[Rows from a dataset]
>>>

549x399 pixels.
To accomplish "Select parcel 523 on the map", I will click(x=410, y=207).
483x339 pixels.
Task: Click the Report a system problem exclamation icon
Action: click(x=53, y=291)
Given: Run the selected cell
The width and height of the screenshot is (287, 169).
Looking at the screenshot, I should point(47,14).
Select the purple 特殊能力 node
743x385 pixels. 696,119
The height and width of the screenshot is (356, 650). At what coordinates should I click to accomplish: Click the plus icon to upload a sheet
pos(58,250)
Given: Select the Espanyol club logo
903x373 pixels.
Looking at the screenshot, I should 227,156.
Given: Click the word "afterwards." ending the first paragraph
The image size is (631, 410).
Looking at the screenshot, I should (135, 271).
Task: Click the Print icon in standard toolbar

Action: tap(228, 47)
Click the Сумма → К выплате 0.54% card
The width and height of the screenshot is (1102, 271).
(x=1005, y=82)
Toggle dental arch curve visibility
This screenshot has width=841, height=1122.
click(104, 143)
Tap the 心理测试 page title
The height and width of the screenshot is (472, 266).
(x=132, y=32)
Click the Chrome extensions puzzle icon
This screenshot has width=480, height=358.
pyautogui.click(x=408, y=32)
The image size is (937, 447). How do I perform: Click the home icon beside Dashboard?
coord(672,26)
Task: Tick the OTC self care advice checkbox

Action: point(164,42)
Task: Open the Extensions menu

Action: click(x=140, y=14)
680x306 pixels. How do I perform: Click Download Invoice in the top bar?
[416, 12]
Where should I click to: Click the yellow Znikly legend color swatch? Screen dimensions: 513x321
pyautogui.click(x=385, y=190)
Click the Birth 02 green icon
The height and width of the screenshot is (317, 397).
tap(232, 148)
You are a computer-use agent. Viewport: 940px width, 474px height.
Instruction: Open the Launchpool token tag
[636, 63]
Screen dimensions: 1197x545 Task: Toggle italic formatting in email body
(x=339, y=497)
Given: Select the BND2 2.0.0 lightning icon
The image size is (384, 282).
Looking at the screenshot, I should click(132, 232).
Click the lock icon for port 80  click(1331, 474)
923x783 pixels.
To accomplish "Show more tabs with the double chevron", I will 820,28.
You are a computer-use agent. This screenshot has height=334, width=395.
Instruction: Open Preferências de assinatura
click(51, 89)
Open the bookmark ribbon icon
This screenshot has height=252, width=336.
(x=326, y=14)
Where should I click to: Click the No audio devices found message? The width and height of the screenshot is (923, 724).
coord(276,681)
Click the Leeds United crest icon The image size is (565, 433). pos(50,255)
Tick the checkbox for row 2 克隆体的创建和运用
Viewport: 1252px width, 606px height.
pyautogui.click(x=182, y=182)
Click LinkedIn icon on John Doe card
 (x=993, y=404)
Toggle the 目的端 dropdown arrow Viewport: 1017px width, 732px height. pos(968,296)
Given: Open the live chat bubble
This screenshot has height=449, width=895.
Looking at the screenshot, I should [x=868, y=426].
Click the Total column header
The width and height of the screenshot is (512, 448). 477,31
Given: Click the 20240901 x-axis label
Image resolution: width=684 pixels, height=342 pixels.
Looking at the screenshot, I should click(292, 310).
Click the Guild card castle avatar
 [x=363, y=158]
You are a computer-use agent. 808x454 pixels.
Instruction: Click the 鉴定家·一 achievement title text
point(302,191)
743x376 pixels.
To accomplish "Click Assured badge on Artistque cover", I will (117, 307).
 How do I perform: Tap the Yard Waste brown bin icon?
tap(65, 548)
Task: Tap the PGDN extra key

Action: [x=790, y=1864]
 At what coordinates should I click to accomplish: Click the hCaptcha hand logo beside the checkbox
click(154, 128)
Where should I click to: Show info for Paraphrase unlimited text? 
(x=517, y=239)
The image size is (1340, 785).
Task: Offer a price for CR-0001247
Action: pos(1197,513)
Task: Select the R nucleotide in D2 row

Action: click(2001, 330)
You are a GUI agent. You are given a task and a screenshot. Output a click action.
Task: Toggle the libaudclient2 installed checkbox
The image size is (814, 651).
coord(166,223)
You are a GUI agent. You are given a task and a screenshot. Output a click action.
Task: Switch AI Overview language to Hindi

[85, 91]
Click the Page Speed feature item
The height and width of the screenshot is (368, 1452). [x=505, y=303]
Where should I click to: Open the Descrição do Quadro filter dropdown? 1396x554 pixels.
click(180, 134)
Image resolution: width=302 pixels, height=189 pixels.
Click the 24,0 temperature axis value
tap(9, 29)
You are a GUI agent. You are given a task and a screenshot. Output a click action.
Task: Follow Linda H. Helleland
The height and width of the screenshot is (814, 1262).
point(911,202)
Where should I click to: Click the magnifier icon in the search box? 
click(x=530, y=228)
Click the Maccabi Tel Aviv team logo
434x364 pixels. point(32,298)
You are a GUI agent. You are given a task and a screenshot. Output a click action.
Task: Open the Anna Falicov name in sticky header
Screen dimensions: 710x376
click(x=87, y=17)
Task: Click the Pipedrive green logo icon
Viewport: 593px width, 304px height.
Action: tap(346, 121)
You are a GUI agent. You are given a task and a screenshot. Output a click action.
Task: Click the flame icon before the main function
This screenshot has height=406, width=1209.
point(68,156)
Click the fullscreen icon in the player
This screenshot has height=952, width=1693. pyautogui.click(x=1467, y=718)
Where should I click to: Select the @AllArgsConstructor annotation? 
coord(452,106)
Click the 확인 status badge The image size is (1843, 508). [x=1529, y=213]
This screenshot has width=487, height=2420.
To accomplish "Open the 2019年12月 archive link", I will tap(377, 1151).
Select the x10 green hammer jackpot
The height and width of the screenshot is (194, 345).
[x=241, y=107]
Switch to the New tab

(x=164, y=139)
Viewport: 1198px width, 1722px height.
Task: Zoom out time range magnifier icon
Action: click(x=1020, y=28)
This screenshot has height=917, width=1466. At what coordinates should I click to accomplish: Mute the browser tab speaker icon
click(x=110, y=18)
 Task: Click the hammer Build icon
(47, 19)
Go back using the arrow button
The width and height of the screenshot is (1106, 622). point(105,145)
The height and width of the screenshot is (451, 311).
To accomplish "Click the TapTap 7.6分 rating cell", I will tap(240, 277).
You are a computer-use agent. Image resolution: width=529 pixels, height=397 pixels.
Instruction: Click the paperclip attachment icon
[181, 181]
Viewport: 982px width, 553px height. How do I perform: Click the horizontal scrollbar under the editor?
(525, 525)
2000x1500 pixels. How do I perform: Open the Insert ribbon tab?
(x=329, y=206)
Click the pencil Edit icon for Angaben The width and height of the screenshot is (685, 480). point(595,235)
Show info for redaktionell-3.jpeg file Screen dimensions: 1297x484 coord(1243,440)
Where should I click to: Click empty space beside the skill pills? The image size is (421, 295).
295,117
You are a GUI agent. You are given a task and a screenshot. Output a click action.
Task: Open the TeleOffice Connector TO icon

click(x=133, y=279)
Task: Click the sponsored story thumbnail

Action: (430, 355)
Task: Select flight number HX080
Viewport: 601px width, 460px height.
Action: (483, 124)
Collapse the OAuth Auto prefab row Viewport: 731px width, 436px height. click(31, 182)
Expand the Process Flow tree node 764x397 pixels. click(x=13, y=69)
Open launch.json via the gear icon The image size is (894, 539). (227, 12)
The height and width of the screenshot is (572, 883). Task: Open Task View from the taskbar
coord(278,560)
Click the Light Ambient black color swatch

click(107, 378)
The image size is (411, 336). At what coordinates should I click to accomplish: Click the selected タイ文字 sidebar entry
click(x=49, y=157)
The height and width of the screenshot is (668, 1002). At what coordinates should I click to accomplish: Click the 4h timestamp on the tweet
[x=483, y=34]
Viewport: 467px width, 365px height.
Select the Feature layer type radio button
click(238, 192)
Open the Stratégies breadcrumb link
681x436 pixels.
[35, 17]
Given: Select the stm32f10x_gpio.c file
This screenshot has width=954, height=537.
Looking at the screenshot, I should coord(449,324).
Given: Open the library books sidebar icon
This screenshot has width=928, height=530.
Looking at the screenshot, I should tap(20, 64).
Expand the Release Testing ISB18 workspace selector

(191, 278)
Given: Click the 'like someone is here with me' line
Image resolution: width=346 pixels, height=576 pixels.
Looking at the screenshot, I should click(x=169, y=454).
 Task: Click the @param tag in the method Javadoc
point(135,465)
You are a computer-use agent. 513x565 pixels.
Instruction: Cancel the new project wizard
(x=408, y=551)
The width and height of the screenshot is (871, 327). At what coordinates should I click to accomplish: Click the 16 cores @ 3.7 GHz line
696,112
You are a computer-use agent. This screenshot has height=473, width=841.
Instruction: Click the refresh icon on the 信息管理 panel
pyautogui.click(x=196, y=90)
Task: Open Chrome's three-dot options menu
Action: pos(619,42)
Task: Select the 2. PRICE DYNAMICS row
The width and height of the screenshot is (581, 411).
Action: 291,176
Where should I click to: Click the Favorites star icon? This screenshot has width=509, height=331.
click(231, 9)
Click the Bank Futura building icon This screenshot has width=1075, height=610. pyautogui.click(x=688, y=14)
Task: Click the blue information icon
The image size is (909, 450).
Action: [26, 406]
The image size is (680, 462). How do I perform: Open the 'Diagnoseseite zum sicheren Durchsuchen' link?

<<<

* _What to do_
Put the material from the line with "Task: Select flight number HX080" to the line with "Expand the Process" into a two-column CSV headed instruction and answer, giving each instruction and its answer one row. Quote every field and turn line breaks into spaces.

* _Task answer_
instruction,answer
"Task: Select flight number HX080 Viewport: 601px width, 460px height.","Action: (483, 124)"
"Collapse the OAuth Auto prefab row Viewport: 731px width, 436px height.","click(31, 182)"
"Expand the Process Flow tree node 764x397 pixels.","click(x=13, y=69)"